Torrens, Marta and Tirado-Muñoz, Judit and Fonseca, Francina and Farré, Magi and Gonzalez-Pinto, Ana and Arrojo, Manuel and Bernardo, Miquel and Arranz, Belen and Garriga, Marina and Saiz, Pilar A and Florez, Gerardo and Goikolea, Jose Manuel and Zorrilla, Iñaki and Cunill, Ruth and Castells, Xavier and Becoña, Elisardo and Lopez, Ana and San, Luis (2021) Clinical practice guideline on pharmacological and psychological management of adult patients with depression and a comorbid substance use disorder. Adicciones, 0, (0), p. 1559. doi: 10.20882/adicciones.1559.

External website: https://www.adicciones.es/index.php/adicciones/art...

Co-occurrence of depression and a substance use disorder (SUD) in patients who present dual diagnoses has been long recognized as an important consideration in clinical practice. This review synthesizes the evidence of pharmacological and psychosocial interventions for comorbid depressive disorders and SUDs while providing clinical recommendations about the best interventions to address these patients. The best evidence from randomized controlled trials was used to evaluate treatment options. The strength of recommendations was described using the GRADE approach.

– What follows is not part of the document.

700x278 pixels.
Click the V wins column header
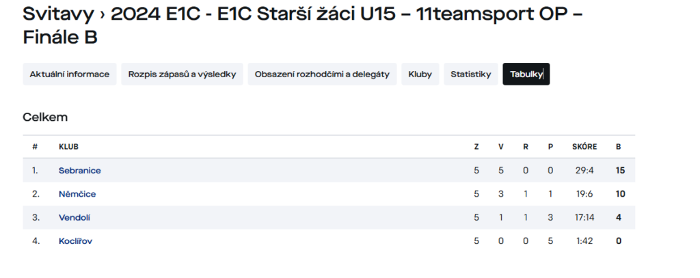pyautogui.click(x=501, y=147)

Our results suggest that 1) In patients with depression and alcohol consumption, the administration of non-selective serotonin reuptake inhibitor (SSRI) antidepressants instead of SSRI is recommended for improvement of depressive symptoms (strong recommendation). Neither SSRI (strong recommendation) nor non-SSRI (weak recommendation) antidepressants are recommended for reduction in alcohol consumption. 2) In patients with depression and cannabis use, the use of venlafaxine is not recommended (weak recommendation). 3) In patients with depression and cocaine consumption, the use of SSRI antidepressants for improving depressive symptoms (weak recommendation) or to reduce cocaine use is not recommended (strong recommendation). The use of non-SSRI antidepressants is only recommended for improving depressive symptoms (strong recommendation). 4) The administration of bupropion to reduce nicotine consumption is not recommended (strong recommendation). 5) Regarding psychological treatment, in patients with depression and co-occurring alcohol disorder, both pharmacotherapy and cognitive behavioural therapy have positive effects on internalizing symptoms and in reducing alcohol consumption (weak recommendation). Our review suggests the need for more research in this area and for larger, multisite, randomized studies to provide more definite evidence.